Main article: Group selection

Specific syndromes of selective factors can create situations in which groups are selected because they display group properties which are selected-for. Some mosquito-transmitted rabbit viruses, for instance, are only transmitted to uninfected rabbits from infected rabbits which are still alive. This creates a selective pressure on every group of viruses already infecting a rabbit not to become too virulent and kill their host rabbit before enough mosquitoes have bitten it, since otherwise all the viruses inside the dead rabbit would rot with it. And indeed in natural systems such viruses display much lower virulence levels than do mutants of the same viruses that in laboratory culture readily outcompete non-virulent variants (or than do tick-transmitted viruses since ticks do bite dead rabbits).

Selection at the level of the gene Edit

Evolutionary biologists have described clear-cut examples of selection at the level of the gene, such as meiotic drive and retrotransposons. In both of these cases, gene sequences increase their relative frequency in a population without necessarily providing benefits at other levels of organization. Meiotic-drive mutations (see segregation distortion) manipulate the machinery of chromosomal segregation so that chromosomes carrying the mutation are later found in more than half of the gametes produced by individuals heterozygous for the mutation, and for this reason the frequency of the mutation increases in the population. Retrotransposons are DNA sequences that generate copies of themselves that later insert themselves in the genome more or less randomly. Such insertions can be very mutagenic and thus reduce drastically individual fitness, so that there is strong selection against elements that are very active. Meiotic-drive alleles have also been shown to strongly reduce individual fitness.

Selection at the level of the cell Edit

Leo Buss in his book The Evolution of Individuality proposes that much of the evolution of development in metazoans reflects the conflict between selective pressures acting at the level of the cell and those acting at the level of the multicellular individual. This perspective allows one to make sense straightforwardly of phenomena as diverse as cancer, gastrulation, and germ line sequestration.

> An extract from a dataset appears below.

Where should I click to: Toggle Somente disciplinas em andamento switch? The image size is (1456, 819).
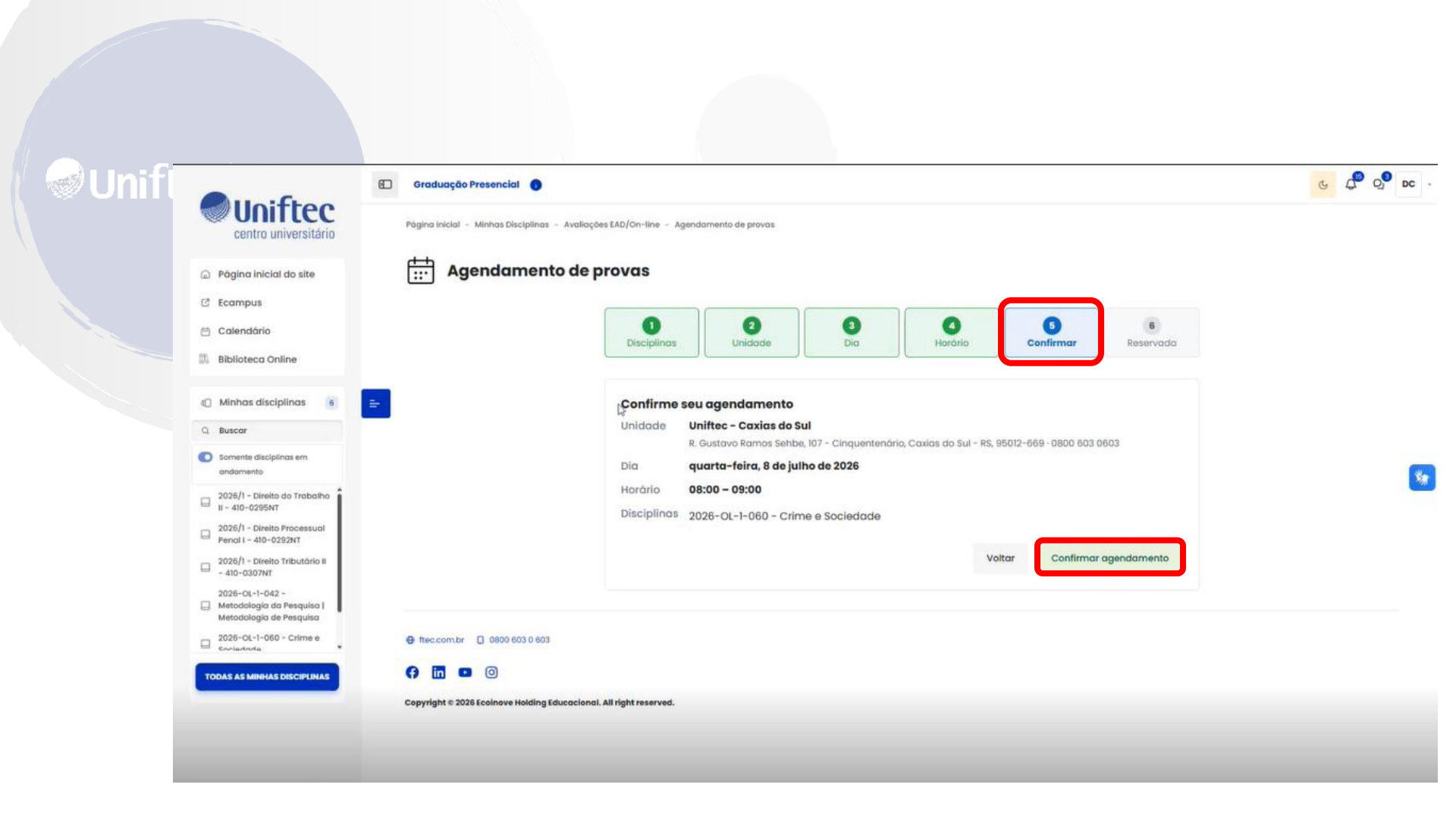tap(206, 457)
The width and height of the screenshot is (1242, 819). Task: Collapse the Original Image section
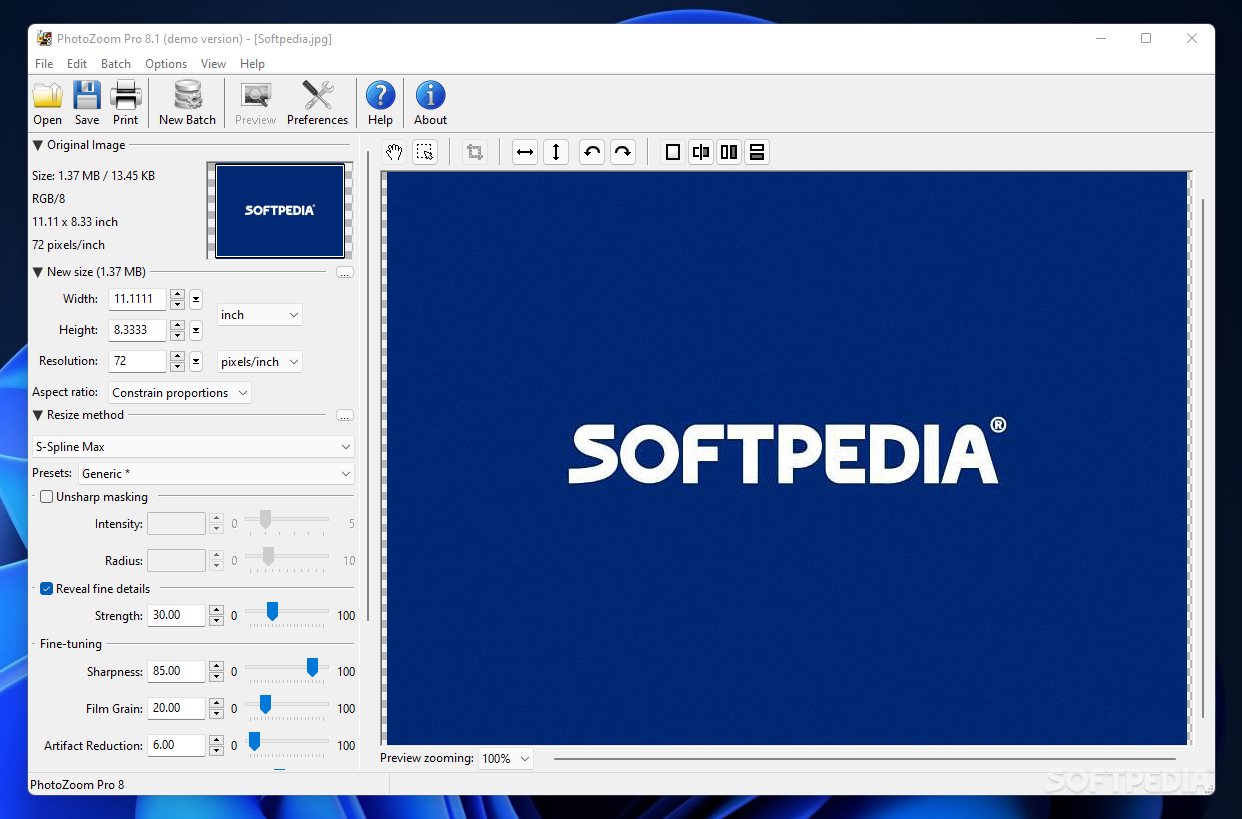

Cancer, e.g., occurs when individual cells in the body mutate and develop the ability of proliferating without the restrains acting on normal cells which this way are forced to serve the needs of the individual organism. However, one must be careful not to abuse such verbalizations to avoid that they be trivialized. The proliferation of specific cells of the vertebrate immune system to fight off infecting pathogens, e.g., could be described as a case of cellular selection, but it is better described as a case of programmed and exquisitely contained cellular proliferation.

Species selection and selection at higher taxonomic levels Edit

That selection can operate at and above the level of species remains controversial among biologists. One particular defender of the idea of species selection is S.J. Gould who has proposed the view that there exist macroevolutionary processes which shape evolution at and above the level of species and are not driven by the microevolutionary mechanisms that are stressed by the Modern Synthesis. If one views species as individuals that replicate (speciate) and die (go extinct), then species could be subject to selection and thus could change their occurrence over geological time, much as heritable selected-for traits change theirs over the generations.

For evolution to be driven by species selection, however, the patterns of differential persistence of species over geological time must be the result of selection for species-intrinsic properties rather than for properties of genes, cells, individuals, or populations of the species involved. In other words, species must be shown to have been units of selection whose properties were directly evaluated by selection. While the fossil record clearly shows differential persistence of species, examples of species-intrinsic properties subject to natural selection have been much harder to document.

ReferencesEdit

  • Gould, Stephen Jay (2002) The Structure of Evolutionary Theory. Harvard University Press.
  • Sober, Elliott (1984; 1993) The Nature of Selection: Evolutionary Theory in Philosophical Focus. The University of Chicago Press.